Given text
The proposed approach contributes to these debates by unveiling how data can affect users real lives. It increases awareness by linking data sharing to impactful situations such as searching for a job, an accommodation or a bank credit. Photos are in focus because they constitute a large part of the data shared on OSNs and contribute strongly to shaping user profiles [2]. We propose a method which automatically predicts a rating of a visual user profile in a given situation by exploiting three main components. First, each situation is modeled as a set of concepts with associated impact ratings obtained through crowdsourcing. Second, object detectors are trained for these concepts and used to analyze photos. Third, a dedicated dataset is created by manually rating user profiles in each situation. 500 visual profiles, each made of 100 photos, are evaluated by nine human annotators. The proposed method, named from LEarning to Rate Visual User Profiles, learns attempts to learn a ranking of user profiles which is similar to that by aggregating human profile ratings. training is driven by a new descriptor which combines concept impact ratings and object detections. Equally important, the contributions of concepts with high ratings are boosted in order to mimic the way humans assess photographic content. We compare manual and automatic rankings of user profile ratings and obtain a positive correlation between them. This result holds promise to help users better understand the effects of online data sharing and, ultimately, to let them gain better control of their data.

Information shown
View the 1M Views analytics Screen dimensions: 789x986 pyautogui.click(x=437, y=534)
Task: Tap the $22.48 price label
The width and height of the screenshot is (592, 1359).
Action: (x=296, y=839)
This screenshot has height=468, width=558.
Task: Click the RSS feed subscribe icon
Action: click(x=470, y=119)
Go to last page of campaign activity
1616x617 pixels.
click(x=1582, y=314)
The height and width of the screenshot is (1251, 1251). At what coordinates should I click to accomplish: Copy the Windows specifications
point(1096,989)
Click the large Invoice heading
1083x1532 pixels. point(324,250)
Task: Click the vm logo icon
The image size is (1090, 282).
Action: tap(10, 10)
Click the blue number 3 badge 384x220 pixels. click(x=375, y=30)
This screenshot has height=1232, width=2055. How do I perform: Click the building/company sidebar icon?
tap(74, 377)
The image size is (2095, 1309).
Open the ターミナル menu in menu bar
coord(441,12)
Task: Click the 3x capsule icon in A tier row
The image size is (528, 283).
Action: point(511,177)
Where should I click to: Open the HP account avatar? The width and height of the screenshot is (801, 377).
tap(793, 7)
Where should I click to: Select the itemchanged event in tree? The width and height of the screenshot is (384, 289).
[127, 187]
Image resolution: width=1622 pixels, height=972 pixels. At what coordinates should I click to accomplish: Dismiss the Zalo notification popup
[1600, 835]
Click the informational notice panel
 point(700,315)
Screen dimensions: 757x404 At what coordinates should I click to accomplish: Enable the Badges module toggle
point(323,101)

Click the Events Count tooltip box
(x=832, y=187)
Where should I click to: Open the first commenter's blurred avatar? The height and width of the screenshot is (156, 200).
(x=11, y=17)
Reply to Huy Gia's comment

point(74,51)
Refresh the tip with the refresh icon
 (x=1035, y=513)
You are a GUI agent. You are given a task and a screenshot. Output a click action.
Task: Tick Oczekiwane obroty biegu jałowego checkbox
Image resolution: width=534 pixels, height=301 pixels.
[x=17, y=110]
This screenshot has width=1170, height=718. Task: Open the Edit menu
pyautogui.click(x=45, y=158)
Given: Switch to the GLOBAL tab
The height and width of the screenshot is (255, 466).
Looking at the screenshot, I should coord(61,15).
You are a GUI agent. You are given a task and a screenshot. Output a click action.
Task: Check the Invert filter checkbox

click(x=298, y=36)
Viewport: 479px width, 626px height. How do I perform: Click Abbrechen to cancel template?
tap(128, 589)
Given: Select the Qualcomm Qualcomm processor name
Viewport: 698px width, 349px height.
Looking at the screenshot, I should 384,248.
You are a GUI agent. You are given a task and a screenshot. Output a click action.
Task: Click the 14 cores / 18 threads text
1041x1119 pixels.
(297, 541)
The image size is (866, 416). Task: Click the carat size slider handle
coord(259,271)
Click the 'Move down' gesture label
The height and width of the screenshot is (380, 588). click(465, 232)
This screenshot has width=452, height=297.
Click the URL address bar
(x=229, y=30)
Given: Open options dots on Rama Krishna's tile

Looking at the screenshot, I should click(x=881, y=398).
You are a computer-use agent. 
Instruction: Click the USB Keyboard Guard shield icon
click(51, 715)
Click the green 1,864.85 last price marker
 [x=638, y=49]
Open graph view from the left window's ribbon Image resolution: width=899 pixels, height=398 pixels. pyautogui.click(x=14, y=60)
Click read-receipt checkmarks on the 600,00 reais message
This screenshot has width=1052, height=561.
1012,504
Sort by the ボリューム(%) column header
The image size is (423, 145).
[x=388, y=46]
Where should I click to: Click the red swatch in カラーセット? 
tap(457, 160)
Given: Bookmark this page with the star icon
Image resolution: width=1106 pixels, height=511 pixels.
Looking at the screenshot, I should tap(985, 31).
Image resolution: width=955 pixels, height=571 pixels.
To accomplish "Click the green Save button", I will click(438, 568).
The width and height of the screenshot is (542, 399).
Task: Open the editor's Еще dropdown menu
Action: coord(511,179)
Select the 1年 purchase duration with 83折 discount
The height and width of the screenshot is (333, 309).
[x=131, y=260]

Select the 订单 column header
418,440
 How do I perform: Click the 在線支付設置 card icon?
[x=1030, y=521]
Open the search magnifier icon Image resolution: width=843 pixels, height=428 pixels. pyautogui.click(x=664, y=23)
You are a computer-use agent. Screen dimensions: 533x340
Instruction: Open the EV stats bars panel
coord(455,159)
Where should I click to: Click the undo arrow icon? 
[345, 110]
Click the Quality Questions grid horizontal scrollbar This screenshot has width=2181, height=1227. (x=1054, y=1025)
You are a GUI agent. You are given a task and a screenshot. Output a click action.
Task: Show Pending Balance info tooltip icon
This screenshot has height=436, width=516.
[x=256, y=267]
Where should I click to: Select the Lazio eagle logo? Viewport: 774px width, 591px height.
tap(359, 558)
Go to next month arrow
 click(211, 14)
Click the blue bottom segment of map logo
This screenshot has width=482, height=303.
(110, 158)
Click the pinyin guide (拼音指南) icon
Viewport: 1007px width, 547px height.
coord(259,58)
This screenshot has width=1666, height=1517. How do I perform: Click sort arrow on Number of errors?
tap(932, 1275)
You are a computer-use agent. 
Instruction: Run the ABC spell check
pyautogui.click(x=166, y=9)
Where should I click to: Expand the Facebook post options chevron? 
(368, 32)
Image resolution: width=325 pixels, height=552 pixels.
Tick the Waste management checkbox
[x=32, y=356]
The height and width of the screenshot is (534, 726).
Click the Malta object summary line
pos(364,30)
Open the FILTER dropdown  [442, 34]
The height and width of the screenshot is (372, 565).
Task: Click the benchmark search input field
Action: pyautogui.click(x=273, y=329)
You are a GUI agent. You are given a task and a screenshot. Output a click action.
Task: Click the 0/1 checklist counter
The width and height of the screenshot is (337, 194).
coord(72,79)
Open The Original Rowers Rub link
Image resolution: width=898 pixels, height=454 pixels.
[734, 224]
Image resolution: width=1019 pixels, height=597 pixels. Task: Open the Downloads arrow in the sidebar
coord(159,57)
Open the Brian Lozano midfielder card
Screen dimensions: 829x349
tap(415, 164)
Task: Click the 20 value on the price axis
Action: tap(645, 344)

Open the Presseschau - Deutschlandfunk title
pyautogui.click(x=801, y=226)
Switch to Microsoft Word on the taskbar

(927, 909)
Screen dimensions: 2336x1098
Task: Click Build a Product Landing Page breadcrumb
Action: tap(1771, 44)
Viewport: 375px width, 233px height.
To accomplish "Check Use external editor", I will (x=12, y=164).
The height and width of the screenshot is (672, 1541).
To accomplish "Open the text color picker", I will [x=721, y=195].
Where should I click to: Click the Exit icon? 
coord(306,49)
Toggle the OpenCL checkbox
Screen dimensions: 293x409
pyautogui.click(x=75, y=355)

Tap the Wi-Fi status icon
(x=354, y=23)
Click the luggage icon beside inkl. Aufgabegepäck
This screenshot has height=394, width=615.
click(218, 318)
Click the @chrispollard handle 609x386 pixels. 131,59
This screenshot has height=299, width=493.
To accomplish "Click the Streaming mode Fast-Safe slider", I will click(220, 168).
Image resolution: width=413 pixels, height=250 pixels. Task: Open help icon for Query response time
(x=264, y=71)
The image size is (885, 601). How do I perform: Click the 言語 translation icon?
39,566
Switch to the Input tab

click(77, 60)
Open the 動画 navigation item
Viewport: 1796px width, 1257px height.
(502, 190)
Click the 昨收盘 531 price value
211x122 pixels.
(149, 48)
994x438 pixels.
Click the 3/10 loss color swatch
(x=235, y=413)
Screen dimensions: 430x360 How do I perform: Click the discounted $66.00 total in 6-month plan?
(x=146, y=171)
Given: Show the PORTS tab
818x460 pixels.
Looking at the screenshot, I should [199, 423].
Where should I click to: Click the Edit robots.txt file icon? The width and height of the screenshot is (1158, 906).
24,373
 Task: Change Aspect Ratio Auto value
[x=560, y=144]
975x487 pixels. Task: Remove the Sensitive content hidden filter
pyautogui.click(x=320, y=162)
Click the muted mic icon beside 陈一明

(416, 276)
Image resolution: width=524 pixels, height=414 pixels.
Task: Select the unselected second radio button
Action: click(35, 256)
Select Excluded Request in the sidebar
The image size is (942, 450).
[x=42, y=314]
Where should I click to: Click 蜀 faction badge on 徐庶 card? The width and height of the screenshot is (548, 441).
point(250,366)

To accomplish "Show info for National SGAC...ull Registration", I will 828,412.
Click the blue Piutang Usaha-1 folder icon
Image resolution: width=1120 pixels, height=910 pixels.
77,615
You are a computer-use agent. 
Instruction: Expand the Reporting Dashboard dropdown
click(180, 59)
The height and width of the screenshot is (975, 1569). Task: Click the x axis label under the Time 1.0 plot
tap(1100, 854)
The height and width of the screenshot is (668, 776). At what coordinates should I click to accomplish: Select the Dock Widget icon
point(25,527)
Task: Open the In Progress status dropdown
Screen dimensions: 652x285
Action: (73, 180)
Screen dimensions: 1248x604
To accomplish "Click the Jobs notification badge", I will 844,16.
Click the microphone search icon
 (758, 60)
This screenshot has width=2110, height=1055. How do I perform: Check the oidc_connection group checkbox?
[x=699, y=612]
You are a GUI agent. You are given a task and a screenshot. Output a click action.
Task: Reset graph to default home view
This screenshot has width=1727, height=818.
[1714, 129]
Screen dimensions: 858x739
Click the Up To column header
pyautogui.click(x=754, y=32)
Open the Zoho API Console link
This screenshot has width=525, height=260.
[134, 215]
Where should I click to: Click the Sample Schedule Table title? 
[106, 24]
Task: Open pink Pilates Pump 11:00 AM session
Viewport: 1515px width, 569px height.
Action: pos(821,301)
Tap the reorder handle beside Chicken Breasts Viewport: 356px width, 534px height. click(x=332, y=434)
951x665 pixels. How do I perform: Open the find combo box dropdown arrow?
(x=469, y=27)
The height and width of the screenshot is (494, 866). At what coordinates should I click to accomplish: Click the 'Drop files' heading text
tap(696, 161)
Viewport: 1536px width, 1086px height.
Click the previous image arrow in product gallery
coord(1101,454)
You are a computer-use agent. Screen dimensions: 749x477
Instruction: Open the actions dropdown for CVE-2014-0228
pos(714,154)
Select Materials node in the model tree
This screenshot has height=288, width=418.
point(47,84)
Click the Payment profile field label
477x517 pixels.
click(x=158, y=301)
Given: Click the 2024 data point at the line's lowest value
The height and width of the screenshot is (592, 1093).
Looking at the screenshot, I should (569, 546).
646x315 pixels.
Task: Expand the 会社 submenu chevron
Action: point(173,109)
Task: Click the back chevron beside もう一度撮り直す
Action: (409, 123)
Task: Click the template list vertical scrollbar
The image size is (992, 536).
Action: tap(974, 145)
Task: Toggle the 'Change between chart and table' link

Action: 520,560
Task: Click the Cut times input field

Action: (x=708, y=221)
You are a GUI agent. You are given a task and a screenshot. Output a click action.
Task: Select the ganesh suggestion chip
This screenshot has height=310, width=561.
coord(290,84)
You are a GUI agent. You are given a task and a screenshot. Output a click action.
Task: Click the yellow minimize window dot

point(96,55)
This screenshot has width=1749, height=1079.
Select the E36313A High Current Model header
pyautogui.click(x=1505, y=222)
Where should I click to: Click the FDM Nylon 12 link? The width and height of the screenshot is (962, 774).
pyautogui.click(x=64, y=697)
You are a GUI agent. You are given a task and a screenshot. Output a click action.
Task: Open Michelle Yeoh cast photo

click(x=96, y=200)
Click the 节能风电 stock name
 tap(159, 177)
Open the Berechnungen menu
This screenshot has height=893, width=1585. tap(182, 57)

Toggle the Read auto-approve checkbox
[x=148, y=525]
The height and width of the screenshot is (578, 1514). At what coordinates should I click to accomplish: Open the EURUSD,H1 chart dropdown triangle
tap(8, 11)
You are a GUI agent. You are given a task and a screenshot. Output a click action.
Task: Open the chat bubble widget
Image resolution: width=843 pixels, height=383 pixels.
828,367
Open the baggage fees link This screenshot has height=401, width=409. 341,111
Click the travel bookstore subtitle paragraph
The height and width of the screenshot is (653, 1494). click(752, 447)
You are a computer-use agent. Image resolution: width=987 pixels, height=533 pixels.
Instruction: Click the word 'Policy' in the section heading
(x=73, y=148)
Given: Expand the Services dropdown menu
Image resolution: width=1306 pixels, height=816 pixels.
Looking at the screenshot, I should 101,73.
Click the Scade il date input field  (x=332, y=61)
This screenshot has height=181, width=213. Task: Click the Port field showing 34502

Do this
In the passage on rating visual user profiles, how many human annotators evaluated the profiles in the dedicated dataset?

Task answer
Nine